For as often as it’s said that SCA scanning is commoditized, there are major differences between each of the scanners and their capabilities. These differences aren’t always clear, as it's easy to get stuck in the mire of function reachability, language support, transitive dependencies, and the list goes on.
In this article, we’ll do a comparison of Snyk and Aikido’s features, primarily covering detections, reachability, and workflows. In the long run, I hope to extend this testing out across other providers, so if you have any feedback, please let me know. If you’d like to add any further examples, please feel free to add a pull request to the repo.
For testing SCA in my insecure-kubernetes-deployments repo, I have a few different categories of vulnerabilities. In my JavaScript files, I import three vulnerable libraries: semver, lodash, and json5 (but as a transitive dependency of babel/core, without declaring it in the package.json). In my python files, I import requests, cryptography, and flask. I use cryptography and requests in a script that doesn’t actually get deployed anywhere (in fact it’s a ransomware script, to test contextually if scanners can tell what’s happening), but I do use flask in my web app. If I did deploy that script, I would be vulnerable to 3 vulnerabilities on Requests, and 2 vulnerabilities on Cryptography.
To sum up the vulnerabilities, between Python and Javascript, there are 6 dependencies imported, 3 actually exploitable vulnerabilities, and about 400 raw CVEs. 2 of those exploitable vulnerabilities are via direct dependencies, and 1 is via a transitive dependency. From a runtime vs. static reachability perspective, if you don’t expect your scanner to know the ransomware script is never actually run (static), then there are 5 additional exploitable vulnerabilities, depending on runtime context a static scanner cannot know.
The goal of this assessment is to discover these three vulnerabilities with fewest false positives as possible. To keep things simple, the repo was scanned only via importing the code via Github.
Testing Results
For understanding these results, the goal is a low overall vulnerability count (low false positives), without missing any vulnerabilities as a result (low false negatives).
*That really large light blue bar is Python Cryptography. It turns out cryptography vulnerabilities are complicated (see appendix, and data breakdown).

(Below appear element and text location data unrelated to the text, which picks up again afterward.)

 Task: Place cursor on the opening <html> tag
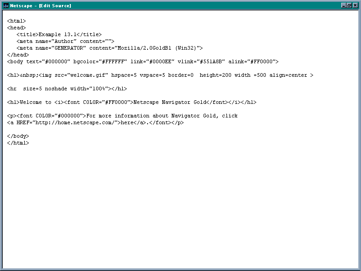tap(16, 21)
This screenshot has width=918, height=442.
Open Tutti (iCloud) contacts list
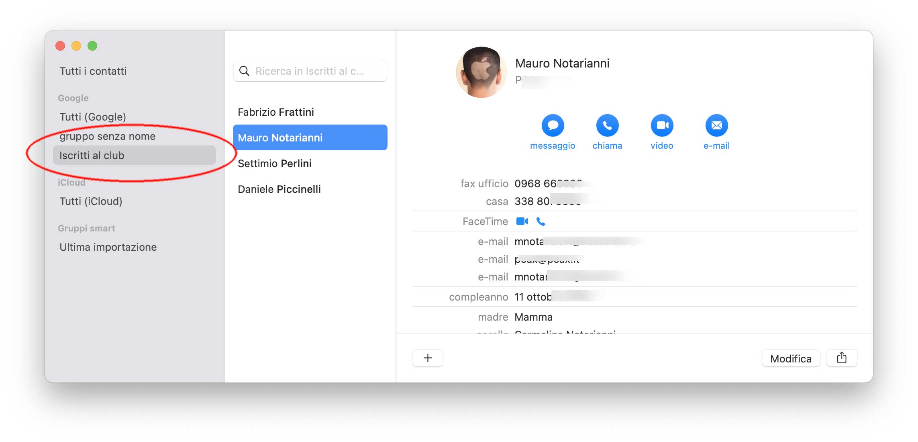[x=91, y=201]
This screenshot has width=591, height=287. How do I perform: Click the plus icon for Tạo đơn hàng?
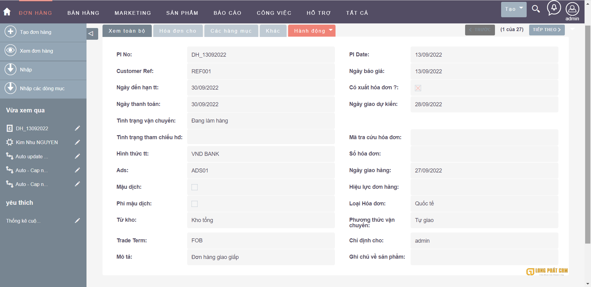(10, 32)
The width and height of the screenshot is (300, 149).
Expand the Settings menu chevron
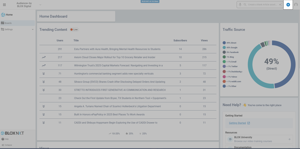tap(33, 30)
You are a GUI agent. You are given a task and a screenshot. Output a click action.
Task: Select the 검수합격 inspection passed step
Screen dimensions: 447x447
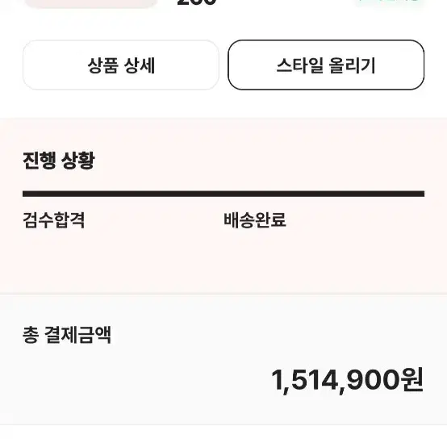54,220
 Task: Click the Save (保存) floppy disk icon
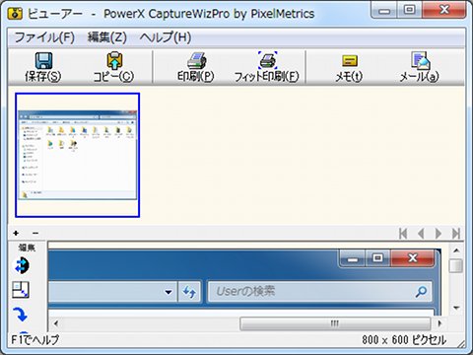click(x=43, y=61)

Both tools ultimately suggested the same upgrade to fix everything, but the appendix has a fascinating breakdown of different scanner results due to the OpenSSL wheel used when building different versions of Cryptography.
Detection Results
From the above results table, Aikido appears to be doing slightly more advanced reachability analysis, but especially compared to Snyk’s non-enterprise tier which does not include reachability. Additionally, reachability varies widely by language, so these results may differ across different languages, this test was only JavaScript.
Here are some very important caveats!
The Cryptography package attributed to the large skew in percentages, and those findings are incredibly debatable (see appendix). That’s why the graph adjusts for this package.
My sample size is really really small, but speaks to the complexity of scanner comparisons. Digging into vulnerabilities and determining reachability is no small task, which is why I typically emphasize patching over determining exploitability. Believe me, I could’ve patched these packages in much less time than figuring out any one of these vulnerabilities.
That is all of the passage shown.